▶ **SOURCE EXCERPT**:
Maqam/Scale = a combination of 2 or more Ajnas (plural of Jins), usually consisting of 8 notes as with Maqam Bayat) Octave = a spatial interval of 6 whole tones between two notes (ex: from C to the next C)
An Octave is an interval 6 whole tones, 12 half tones, and 24 quartertones (and usually a distance of 8 notes as in note 1 and 8 in Maqam Bayat) where the highest note is the same as the lowest note but with double the frequency (higher pitch). For example, Mahur is the same note as Rast only one Octave higher (2:1 ratio of frequency). Think of it as the same color but a different depth of shade. This is critical as we progress with Maqam Bayat and other maqamat because note 8 will be the same as note 1 just an octave higher. Review the video of the class for examples of octaves.
While a Pitch/Key/Note are the actual sounds of the Maqam scale, the tones are the spaces or intervals between them (the silent part). Thus in a scale of 8 notes there are 7 tones. In our Maqam system, those tones can be as large as a 1& ½ tone (as in between notes 2 & 3 in Maqam Hijaz) and as small as a ½ tone in between notes (as in between notes 2 & 3 in Nahawand). A quartertone is a tiny interval by which we expand or contract an existing tone. So in the example of Nahawand below, there is 1 whole tone between notes 1 and 2, and a half tone between notes 2 and 3. Shifting note 2 down ¼ tone, now shortens the first tone to a ¾ tone and expands the second tone to a 3/4 tone, making a Bayat scale (shown below as well).

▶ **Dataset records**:
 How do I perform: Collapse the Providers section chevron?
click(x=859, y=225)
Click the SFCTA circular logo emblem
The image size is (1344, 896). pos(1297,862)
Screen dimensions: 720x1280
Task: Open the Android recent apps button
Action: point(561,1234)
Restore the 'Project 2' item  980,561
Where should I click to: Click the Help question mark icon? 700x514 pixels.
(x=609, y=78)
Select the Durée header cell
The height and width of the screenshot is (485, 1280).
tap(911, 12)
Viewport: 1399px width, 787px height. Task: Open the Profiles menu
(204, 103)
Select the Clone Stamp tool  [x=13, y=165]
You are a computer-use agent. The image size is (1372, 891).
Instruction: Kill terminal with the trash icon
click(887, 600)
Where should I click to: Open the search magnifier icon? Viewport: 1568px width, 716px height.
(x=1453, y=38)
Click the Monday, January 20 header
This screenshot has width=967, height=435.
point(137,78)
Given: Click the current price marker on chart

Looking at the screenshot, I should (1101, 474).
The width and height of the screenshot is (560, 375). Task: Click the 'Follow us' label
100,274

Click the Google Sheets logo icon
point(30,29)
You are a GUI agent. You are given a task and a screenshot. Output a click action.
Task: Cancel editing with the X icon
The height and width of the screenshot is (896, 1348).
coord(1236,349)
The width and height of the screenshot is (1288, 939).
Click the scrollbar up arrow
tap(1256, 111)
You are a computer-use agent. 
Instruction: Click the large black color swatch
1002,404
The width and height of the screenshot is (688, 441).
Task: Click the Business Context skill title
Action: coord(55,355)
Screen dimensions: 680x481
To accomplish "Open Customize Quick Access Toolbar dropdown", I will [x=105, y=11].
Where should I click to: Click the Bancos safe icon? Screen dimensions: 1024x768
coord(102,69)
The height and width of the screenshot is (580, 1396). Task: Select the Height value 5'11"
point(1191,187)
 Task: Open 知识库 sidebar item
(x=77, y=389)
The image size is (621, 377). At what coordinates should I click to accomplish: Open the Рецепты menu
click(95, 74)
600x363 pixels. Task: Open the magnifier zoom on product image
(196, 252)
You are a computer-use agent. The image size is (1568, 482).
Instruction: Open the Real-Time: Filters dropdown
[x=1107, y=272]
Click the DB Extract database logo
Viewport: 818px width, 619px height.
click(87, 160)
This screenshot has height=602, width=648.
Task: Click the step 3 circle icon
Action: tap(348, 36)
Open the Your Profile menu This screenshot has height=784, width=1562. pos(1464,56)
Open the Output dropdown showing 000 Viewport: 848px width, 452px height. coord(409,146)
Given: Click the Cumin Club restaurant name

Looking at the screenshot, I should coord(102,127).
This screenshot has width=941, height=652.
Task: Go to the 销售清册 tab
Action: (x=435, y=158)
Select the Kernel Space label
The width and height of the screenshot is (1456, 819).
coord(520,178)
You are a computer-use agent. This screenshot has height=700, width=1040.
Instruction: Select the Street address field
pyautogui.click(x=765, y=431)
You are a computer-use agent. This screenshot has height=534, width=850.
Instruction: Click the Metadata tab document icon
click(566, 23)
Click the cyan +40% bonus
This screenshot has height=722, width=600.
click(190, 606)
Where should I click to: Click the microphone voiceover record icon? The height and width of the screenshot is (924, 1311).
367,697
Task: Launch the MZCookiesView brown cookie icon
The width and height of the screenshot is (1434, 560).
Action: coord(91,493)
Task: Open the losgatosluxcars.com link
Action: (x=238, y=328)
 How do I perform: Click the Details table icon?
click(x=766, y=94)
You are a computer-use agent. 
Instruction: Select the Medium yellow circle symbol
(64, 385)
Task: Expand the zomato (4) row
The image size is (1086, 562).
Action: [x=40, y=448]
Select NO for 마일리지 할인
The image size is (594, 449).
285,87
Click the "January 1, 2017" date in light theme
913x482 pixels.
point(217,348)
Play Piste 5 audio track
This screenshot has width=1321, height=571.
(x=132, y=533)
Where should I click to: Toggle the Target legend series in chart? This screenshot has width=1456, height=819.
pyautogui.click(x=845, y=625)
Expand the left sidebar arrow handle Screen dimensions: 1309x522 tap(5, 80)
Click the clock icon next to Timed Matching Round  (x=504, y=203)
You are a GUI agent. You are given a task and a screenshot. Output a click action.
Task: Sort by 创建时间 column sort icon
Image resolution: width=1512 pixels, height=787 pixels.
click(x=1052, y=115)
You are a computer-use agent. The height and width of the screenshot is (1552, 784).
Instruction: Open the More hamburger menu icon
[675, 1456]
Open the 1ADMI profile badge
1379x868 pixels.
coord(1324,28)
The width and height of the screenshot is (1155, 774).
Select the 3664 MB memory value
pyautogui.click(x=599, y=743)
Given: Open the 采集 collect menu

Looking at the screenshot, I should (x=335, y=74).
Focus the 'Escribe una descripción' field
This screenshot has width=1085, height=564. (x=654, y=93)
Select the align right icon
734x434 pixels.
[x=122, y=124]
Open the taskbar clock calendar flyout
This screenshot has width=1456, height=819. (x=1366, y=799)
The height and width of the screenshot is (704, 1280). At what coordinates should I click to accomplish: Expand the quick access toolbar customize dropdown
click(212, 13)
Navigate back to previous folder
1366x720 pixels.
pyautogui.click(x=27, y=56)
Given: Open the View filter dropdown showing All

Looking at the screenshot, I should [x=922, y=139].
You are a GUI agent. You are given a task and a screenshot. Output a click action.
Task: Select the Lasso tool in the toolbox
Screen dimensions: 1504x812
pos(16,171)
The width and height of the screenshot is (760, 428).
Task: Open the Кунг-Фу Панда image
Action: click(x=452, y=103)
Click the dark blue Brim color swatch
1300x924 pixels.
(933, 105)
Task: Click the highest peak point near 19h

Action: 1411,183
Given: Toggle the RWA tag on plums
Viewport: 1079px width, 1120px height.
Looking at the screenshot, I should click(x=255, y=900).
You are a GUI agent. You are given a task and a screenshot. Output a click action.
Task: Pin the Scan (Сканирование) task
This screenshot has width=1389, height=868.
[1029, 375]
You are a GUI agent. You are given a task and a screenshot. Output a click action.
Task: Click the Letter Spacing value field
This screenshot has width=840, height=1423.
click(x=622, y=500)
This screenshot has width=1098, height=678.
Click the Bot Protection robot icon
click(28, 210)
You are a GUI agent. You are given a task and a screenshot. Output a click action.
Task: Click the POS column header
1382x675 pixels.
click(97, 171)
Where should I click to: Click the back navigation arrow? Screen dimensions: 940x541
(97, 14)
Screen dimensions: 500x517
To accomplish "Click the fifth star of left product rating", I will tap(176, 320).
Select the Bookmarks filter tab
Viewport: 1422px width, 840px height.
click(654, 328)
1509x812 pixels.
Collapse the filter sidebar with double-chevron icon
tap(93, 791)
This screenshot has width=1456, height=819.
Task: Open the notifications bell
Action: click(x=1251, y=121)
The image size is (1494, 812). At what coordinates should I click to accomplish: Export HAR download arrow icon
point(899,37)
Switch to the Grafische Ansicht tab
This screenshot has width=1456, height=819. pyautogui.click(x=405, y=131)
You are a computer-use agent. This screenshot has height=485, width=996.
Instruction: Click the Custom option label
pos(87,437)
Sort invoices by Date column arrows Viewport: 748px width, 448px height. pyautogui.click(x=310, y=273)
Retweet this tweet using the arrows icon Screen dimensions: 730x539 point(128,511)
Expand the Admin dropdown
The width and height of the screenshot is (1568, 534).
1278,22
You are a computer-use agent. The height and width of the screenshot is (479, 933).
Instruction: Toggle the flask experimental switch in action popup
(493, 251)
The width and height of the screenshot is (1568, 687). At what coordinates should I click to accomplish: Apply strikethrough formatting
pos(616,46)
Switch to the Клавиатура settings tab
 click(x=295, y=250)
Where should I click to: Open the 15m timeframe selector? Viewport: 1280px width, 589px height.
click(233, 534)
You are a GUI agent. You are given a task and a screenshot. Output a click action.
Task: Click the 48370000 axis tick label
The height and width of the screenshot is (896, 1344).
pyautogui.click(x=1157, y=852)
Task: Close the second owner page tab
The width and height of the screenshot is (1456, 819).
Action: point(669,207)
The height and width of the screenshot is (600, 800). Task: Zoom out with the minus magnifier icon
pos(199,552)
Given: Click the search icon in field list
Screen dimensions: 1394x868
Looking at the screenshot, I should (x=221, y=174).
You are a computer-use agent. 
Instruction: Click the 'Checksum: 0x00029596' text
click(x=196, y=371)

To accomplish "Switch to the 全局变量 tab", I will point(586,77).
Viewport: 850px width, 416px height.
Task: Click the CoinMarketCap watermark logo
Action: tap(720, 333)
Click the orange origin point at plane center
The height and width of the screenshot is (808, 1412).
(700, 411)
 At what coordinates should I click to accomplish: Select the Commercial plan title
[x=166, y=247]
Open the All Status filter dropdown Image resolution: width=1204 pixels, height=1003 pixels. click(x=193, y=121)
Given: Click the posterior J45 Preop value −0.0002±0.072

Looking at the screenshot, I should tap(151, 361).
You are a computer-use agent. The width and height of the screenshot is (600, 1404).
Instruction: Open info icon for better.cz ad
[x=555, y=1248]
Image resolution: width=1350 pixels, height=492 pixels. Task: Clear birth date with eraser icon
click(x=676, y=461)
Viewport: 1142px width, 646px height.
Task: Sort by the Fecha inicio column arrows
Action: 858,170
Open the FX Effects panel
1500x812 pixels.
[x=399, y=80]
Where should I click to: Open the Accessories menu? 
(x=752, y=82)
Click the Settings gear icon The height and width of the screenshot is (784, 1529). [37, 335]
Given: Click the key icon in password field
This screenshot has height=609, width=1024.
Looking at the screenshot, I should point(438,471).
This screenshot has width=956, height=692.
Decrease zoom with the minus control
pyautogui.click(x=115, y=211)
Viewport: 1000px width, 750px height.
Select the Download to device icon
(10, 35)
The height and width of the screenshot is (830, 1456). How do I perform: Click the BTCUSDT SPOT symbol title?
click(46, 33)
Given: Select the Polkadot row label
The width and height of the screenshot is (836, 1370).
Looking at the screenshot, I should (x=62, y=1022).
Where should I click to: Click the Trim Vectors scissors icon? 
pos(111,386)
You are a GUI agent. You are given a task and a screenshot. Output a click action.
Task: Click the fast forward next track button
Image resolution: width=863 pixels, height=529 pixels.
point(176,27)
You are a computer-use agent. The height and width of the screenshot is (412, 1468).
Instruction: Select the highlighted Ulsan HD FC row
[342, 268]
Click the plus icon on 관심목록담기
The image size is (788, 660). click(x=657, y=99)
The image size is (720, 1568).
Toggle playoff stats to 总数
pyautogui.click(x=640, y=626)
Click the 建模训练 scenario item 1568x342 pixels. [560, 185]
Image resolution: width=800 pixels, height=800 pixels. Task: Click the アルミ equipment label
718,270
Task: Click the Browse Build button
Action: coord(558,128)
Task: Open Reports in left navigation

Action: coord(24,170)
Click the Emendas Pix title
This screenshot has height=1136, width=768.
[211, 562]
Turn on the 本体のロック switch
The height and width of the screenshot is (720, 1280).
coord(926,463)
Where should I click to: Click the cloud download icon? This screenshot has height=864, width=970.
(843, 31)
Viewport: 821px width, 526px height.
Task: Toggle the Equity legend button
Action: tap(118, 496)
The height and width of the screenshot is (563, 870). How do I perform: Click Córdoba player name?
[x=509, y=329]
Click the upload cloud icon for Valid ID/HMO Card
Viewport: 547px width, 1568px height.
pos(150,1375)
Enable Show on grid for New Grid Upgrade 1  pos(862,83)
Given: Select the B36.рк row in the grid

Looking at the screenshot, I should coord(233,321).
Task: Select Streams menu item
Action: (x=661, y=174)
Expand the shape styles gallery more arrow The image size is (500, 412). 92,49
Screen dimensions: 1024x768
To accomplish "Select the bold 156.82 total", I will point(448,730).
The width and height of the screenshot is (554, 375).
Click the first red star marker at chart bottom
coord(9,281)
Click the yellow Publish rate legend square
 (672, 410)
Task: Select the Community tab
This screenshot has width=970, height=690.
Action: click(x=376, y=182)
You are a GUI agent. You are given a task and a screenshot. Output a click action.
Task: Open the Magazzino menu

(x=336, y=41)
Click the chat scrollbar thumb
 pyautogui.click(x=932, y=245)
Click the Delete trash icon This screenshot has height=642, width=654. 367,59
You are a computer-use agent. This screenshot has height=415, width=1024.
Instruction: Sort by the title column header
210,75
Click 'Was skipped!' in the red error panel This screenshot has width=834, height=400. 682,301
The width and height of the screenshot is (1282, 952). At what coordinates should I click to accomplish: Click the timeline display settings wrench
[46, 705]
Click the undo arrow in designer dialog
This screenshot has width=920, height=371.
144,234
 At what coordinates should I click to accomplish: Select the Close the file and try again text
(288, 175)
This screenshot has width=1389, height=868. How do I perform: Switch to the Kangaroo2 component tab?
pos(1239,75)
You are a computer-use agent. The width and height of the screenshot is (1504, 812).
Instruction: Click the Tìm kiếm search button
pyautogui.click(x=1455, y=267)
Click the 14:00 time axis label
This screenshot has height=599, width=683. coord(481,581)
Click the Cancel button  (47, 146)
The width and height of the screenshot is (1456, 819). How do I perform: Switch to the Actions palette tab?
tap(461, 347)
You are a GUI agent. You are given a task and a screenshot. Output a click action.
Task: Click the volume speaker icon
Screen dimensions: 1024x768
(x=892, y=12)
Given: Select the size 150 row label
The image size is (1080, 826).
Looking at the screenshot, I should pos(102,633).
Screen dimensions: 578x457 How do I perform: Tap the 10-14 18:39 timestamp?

▶ **REQUIREMENTS**:
**a)** Decide whether each statement agrees with the excerpt on maqam intervals, answering yes or no and quoting the words of the excerpt that settle it: (i) An octave spans 12 half tones. (ii) Mahur is one octave lower than Rast. (iii) A scale of 8 notes contains 8 tones.
**b)** Summarize the excerpt on maqam intervals in two sentences.
**c)** Write what comes next in the excerpt on maqam intervals, picking up after its final sentence.
These dataset records have no connection to the excerpt on maqam intervals.

▶ **PER-TASK OUTPUTS**:
**a)**
(i) Yes: "An Octave is an interval 6 whole tones, 12 half tones, and 24 quartertones"
(ii) No: "Mahur is the same note as Rast only one Octave higher"
(iii) No: "Thus in a scale of 8 notes there are 7 tones."

**b)** An octave is an interval of 6 whole tones, 12 half tones, or 24 quartertones whose highest note matches the lowest at double the frequency, so note 8 of Maqam Bayat is note 1 an octave higher. Tones are the spaces between the notes of a scale, ranging in the maqam system from 1½ tones to ½ tone, and lowering note 2 of Nahawand by a quartertone makes the first two tones ¾ tone each and turns the scale into Bayat.

**c)**
Thus Maqam Nahawand, Bayat, and Kurd, can be played with exactly the same notes with the exception of note 2, and consequently the two tones between 1 & 2, and 2 & 3. Starting from Nahawand and moving note 2 down by ¼ gives you Maqam Bayat, and moving it down yet another ¼ tone gives you Maqam Kurd. The difference is so slight that it might seem impossible to discern between these 3 scales. This is where all the other elements of a Maqam come into play, such as phrasing/cadence, melodic progression, rhythm, accented notes. This in Arabic Maqamat is know as Sayir. We will learn more about these in the coming classes.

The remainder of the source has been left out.